▸ **Given passage**:
=== Section Start ===
Another post in the same incremental vein. Still hoarding the wild speculation for later.
The idea of the "intentional stance" comes from Dan Dennett, who wanted to explain why it makes sense that we should think humans have such things as "beliefs" or "desires." The intentional stance is just a fancy name for how humans usually think in order to predict the normal human-scale world - we reason in terms of people, desires, right and wrong, etc. Even if you could be prodded into admitting that subatomic particles are "what there really are," you don't try to predict people by thinking about subatomic particles, you think about their desires and abilities.
We want to design AIs that can copy this way of thinking. Thus, the problem of the artificial intentional stance. Value learning is the project of getting the AI to know what humans want, and the intentional stance is the framework that goes between raw sensory data and reasoning as if there are things called "humans" out there that "want" things.
Suppose you want to eat a strawberry, and you are trying to program an AI that can learn that you want to eat a strawberry. A naive approach would be to train the AI to model the world as best it can (I call this best-fit model the AI's "native ontology"), and then bolt on some rules telling it that you are a special object who should be modeled as an agent with desires.
The reason doesn't work is because the intentional stance is sort of infectious. When I think about you wanting to eat a strawberry using my intentional stance, I don't think about "you" as a special case and then use my best understanding of physiology, biochemistry, and particle physics to model the strawberry. Instead, I think of the verb "to eat" in terms of human desires and abilities, and I think of the strawberry in terms of how humans might acquire or eat one.
=== Section End ===
▸ **Parts of the exercise**:
(1) Print the section of the intentional stance post that begins with the words "Another post in" and ends with "desires and abilities.".
(2) List every field of science the intentional stance post names as one the writer does not use to model the strawberry.
The rows on this page have no connection to the intentional stance post.

▸ **Entries shown**:
=== Section Start ===
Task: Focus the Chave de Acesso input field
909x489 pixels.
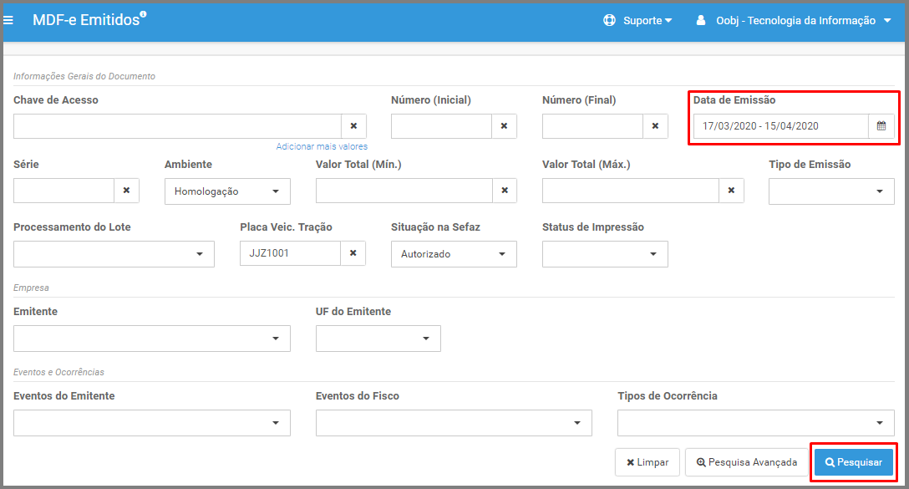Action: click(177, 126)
=== Section End ===
=== Section Start ===
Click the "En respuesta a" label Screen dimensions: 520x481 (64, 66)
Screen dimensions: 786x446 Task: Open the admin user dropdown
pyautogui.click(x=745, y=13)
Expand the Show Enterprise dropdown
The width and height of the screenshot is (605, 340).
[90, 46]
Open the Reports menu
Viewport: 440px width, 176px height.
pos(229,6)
=== Section End ===
=== Section Start ===
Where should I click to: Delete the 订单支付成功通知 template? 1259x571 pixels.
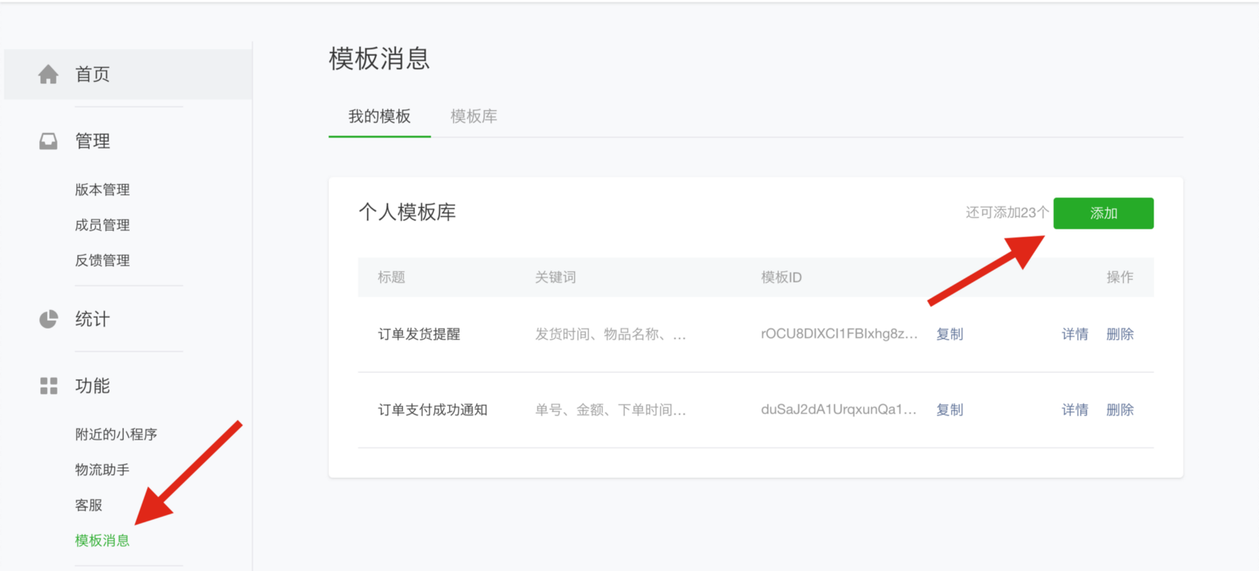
=== Section End ===
▸ **Task-by-task outputs**:
(1)
Another post in the same incremental vein. Still hoarding the wild speculation for later.
The idea of the "intentional stance" comes from Dan Dennett, who wanted to explain why it makes sense that we should think humans have such things as "beliefs" or "desires." The intentional stance is just a fancy name for how humans usually think in order to predict the normal human-scale world - we reason in terms of people, desires, right and wrong, etc. Even if you could be prodded into admitting that subatomic particles are "what there really are," you don't try to predict people by thinking about subatomic particles, you think about their desires and abilities.

(2) physiology, biochemistry, particle physics